Accounting plays an essential role in both large and small businesses. Accounting can be laborious to any business and can bring your business to a halt if skipped. Keeping balanced books can prevent you from making costly accounting mistakes that can ruin your business.
Accounting books give you a clear indication of your business’s current financial status or you can get help from Accounting tutor. Well-organized and updated books are essential in forecasting the future of your business. Balanced books apprise you of potential financial gaps and enable you to make informed business decisions.
Accounting errors can have adverse effects on your business. This article gives you accounting tips to help you avoid common accounting mistakes.
Keep Your Accounting Books Up-to-Date
To avoid accounting mistakes, you need to record all transactions between your business and other parties in your accounting books. The times when you update your accounting books depend on the method of accounting you use. The methods of accounting are cash-basis, modified cash-basis, or accrual accounting.
When using cash-basis accounting, make a journal entry for money received or payments made. If using accrual accounting, record transactions as soon as they occur, with or without payments. If using the modified cash basis, record income as received and payments as made.
Whichever accounting method you operate with, you need to keep your accounting books updated. All unrecorded transactions account for errors of omission. These errors can complicate your accounting books, cause you to file inaccurate taxes, produce misleading financial statements and overspend the money you have.
Always record all transactions to avoid errors of omission.
Keep Receipts and Other Documents
Preserving receipts and relevant documents like bank statements accounts for the numbers in your books. The documents are crucial for an audit by the IRS and for reconciling your financial accounts. It is preferable to store documents in a cabinet and preserve them for a minimum of three years. Digital documents function as a backup for the paper documents.
Inspect Your Records
A regular inspection of your records will help you spot any mistakes. You can inspect your records through accounts reconciliation. Account reconciliation is the process of collating the numbers in your accounting books with other records, for instance, a bank statement. Any errors discovered should be corrected instantly to avoid complications in the future.
Spend no less than half an hour per week to check your finances and ensure that everything is running as anticipated. You should also conduct a monthly check on your account receivables to ensure that monthly payments from your debtors get into your account.
Always check your books at the beginning of the day when your mind is fresh.
Separate Personal from Business Accounts
You should have distinct accounts for your business and personal funds. Mixing of the two could lead to confusion and paying incorrect taxes. Operating a separate business account helps you to assess the financial status of your business. It also helps to reduce overspending and makes you focused on development plans.
Managing manual accounting books is tedious and time-consuming. Accounting software records your transactions faster and gives you a neat breakdown of outgoing and incoming funds. The software allows you to perform multiple functions at a time, create invoices, calculate balances and generate reports.
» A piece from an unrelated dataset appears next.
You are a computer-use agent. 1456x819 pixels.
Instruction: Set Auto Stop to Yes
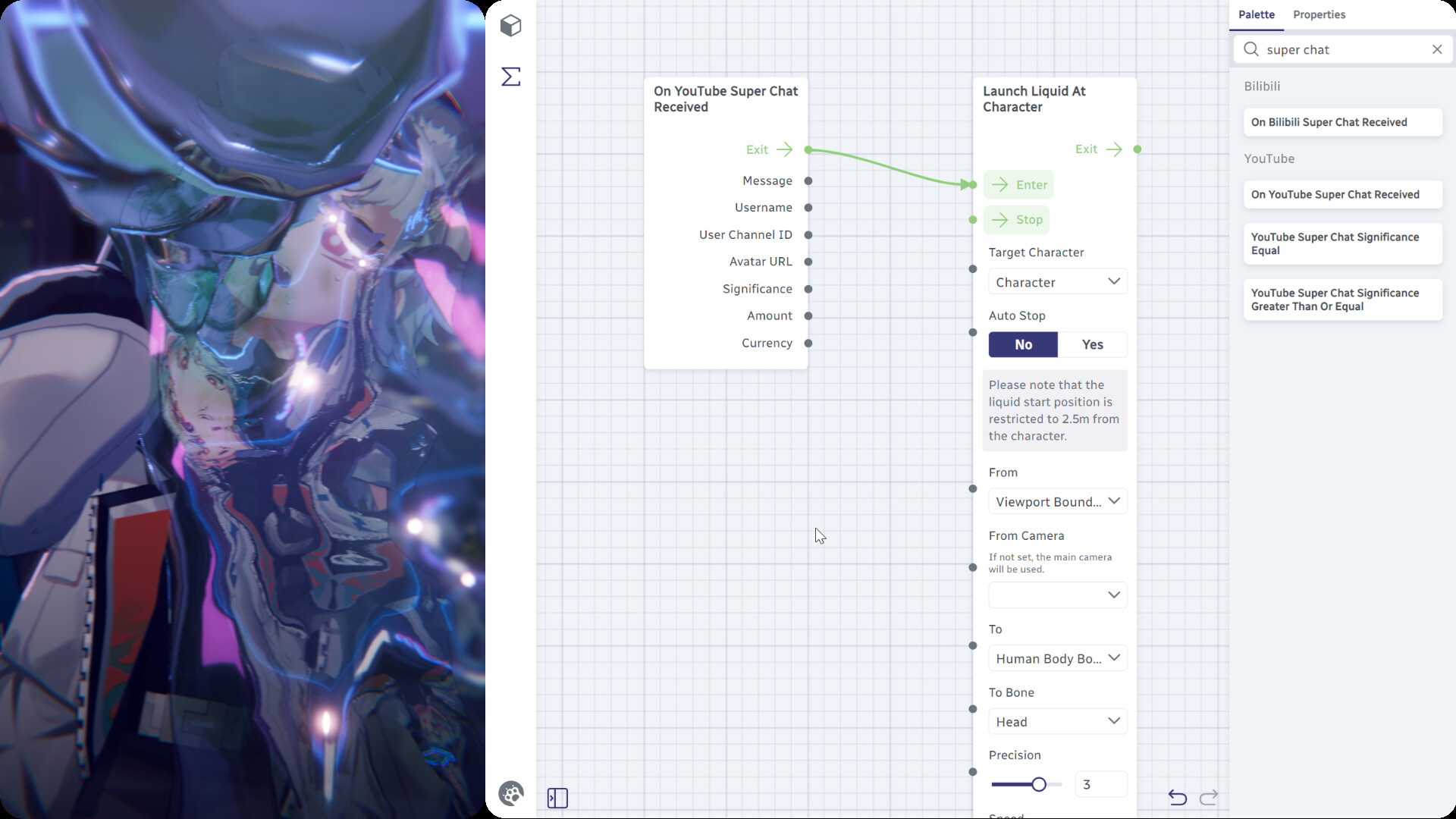1092,344
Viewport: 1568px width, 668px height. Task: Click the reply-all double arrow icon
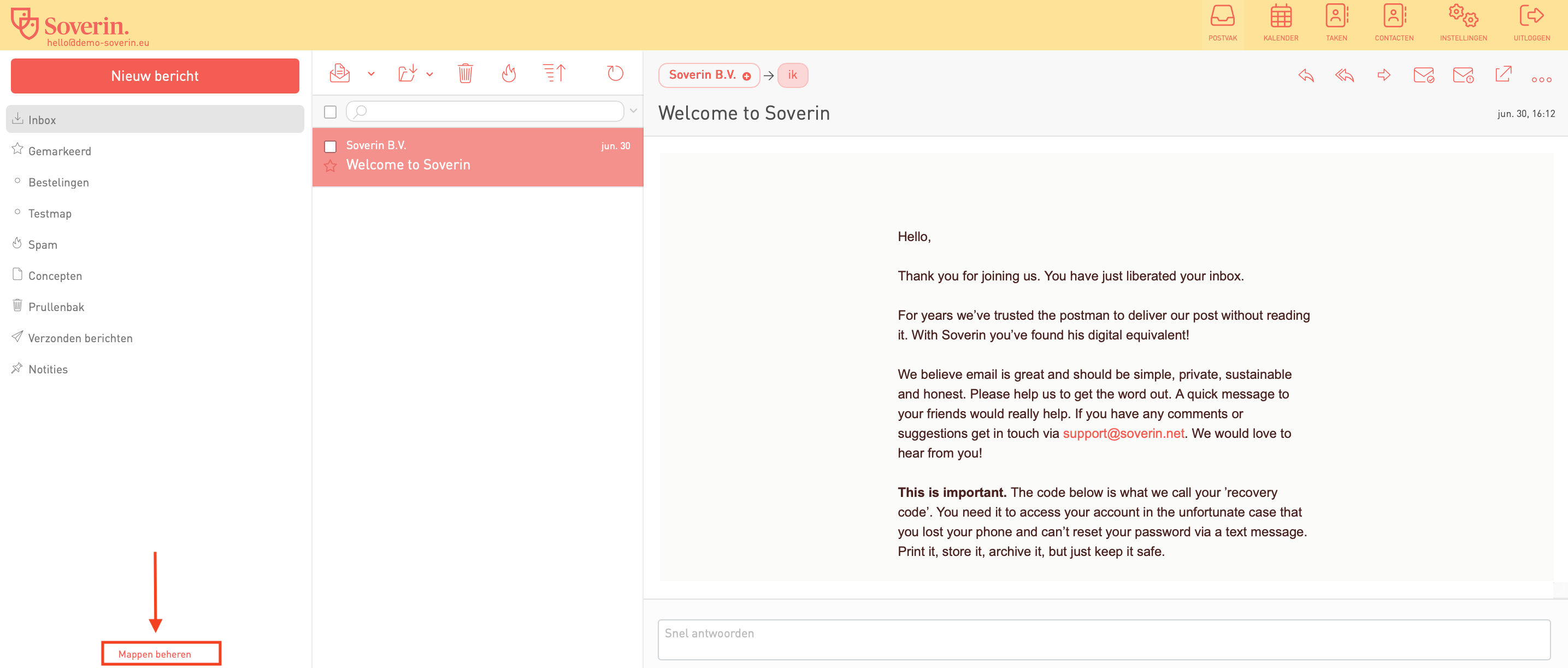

Creating a budget helps you to control your spending and make wise goal achievement plans. If your business generates lower than predicted revenue, develop creative ways of boosting it, such as advertising and offering discounts. If your expenses are higher than budgeted, strive to reduce them.
Get a Financial Advisor
You can include the fee for a financial advisor in your monthly budget. The financial advisor can help you with payroll and creating a pay stub for each of your employees. They can also assist you in correcting mistakes in your books and teach you proper account management. Several accountants are available to take such a role, so take a step and hire one to get financial help.
Prepare Financial Reports
After balancing your financial books, you need to summarize the records in each account to give you a picture of your business’s financial health. You can then use the results in making decisions about the future of your business. Financial reports include
Balance sheet. A balance sheet sums up your business’s liabilities, assets, and equity at one time. In a balance sheet, the sum of liabilities and equity should equal the total assets. A balance sheet shows your business’s health at a glance and indicates its potential to expand.
Profit and Loss Statement. It is alternatively known as the income statement. It outlines your business’s costs, revenues, and expenses over a given period, for instance, quarterly. A profit and loss statement is essential for making forecasts.
Cash flow statement. A cash flow statement omits non-cash items like depreciation. It shows where your business is earning from and where it’s spending the money. It also shows the viability of your business and its ability to cover its bills.
Bookkeeping enables you to manage your finances efficiently. Organized and balanced books save you from costly errors and alert you of your business’s potential.